STATED PROBLEM: Copy the stretch from the line containing "You are a GUI" through the line containing "pos(605,602)", without the pictures.

AVAILABLE RECORDS:
##########

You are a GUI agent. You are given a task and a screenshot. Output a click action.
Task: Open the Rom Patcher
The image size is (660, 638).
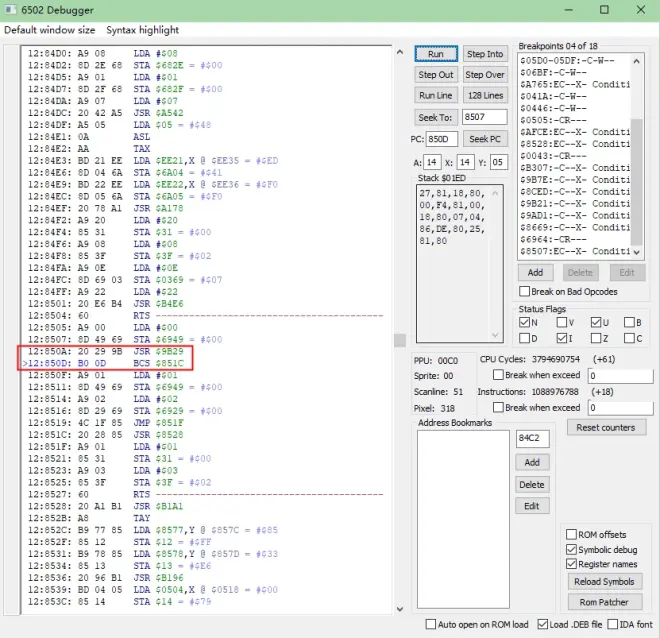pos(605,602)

##########

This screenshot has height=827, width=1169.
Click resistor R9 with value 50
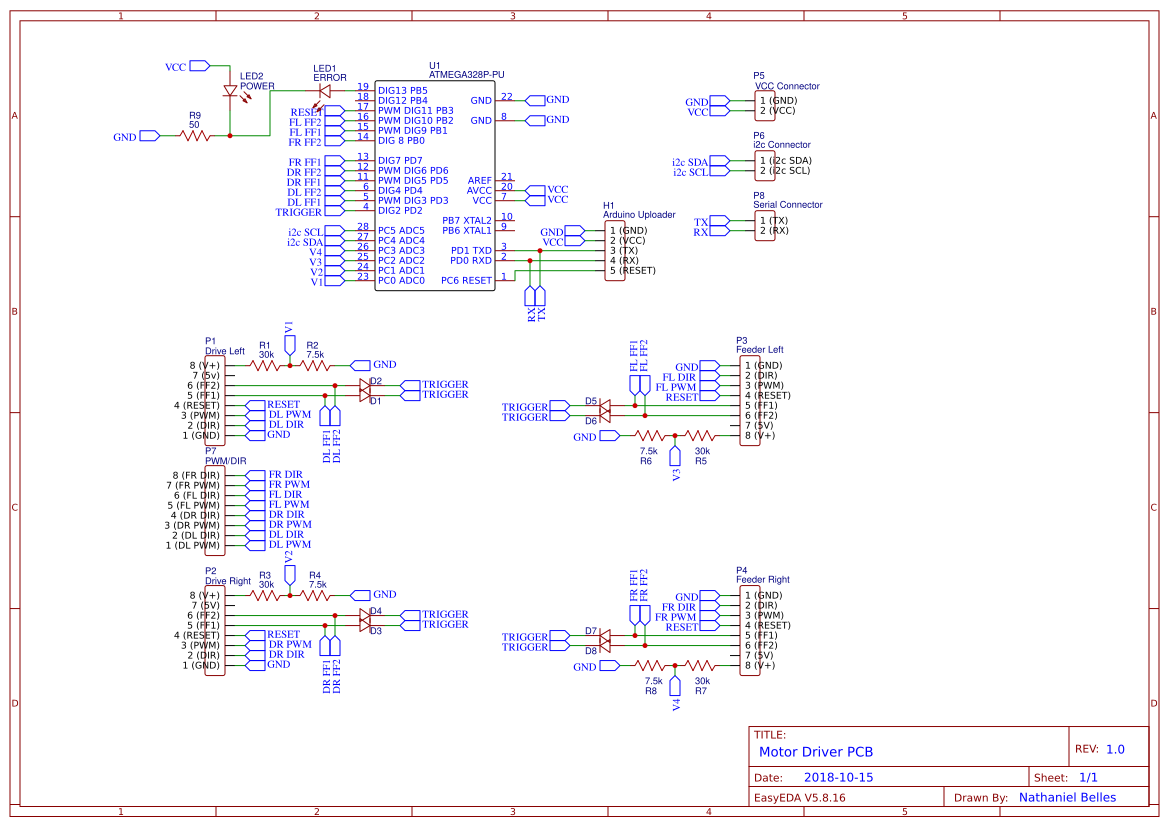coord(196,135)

##########

COMPLETE ANSWER:
You are a GUI agent. You are given a task and a screenshot. Output a click action.
Task: Open the Rom Patcher
The image size is (660, 638).
pos(605,602)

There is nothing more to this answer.